▶ _PROBLEM TO SOLVE_:
Reproduce the inspection scoring text from "- For example, if the" up to and including "item is 50 points.", swapping "global setting" for "global configuration".

▶ _EXCERPTED TEXT_:
↓↓↓

Scoring on inspection items: Scores inspection items based on the inspection results of related resources and services.-
If an inspection item does not belong to the Global Setting category, the inspection item is scored based on the following mechanism:
- Score of Inspection Item = (Score of Resource 1 + Score of Resource 2 + …… + Score of Resource N)/(N*100)*100
- For example, if an inspection item involves 3 resources, which are in Normal, Warning, and Fault/Failed status respectively, the scores of the three resources are 100, 50, and 0 points respectively. Then the score of the inspection item is (100 + 50 + 0)/(3*100)*100=50 points.
-
If an inspection item belongs to the Global Setting category, the inspection item is scored based on the following mechanism:
- The score of the inspection item is the score of the involved global setting.
- For example, if the inspection result of the involved global setting is Warning, the score of the global setting is 50 points. Then the score of the inspection item is 50 points.

↑↑↑

▶ _RECORDED INFORMATION_:
↓↓↓

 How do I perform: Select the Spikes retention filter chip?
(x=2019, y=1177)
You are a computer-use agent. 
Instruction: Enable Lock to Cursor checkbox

↑↑↑

▶ _OUTPUT_:
- For example, if the inspection result of the involved global configuration is Warning, the score of the global configuration is 50 points. Then the score of the inspection item is 50 points.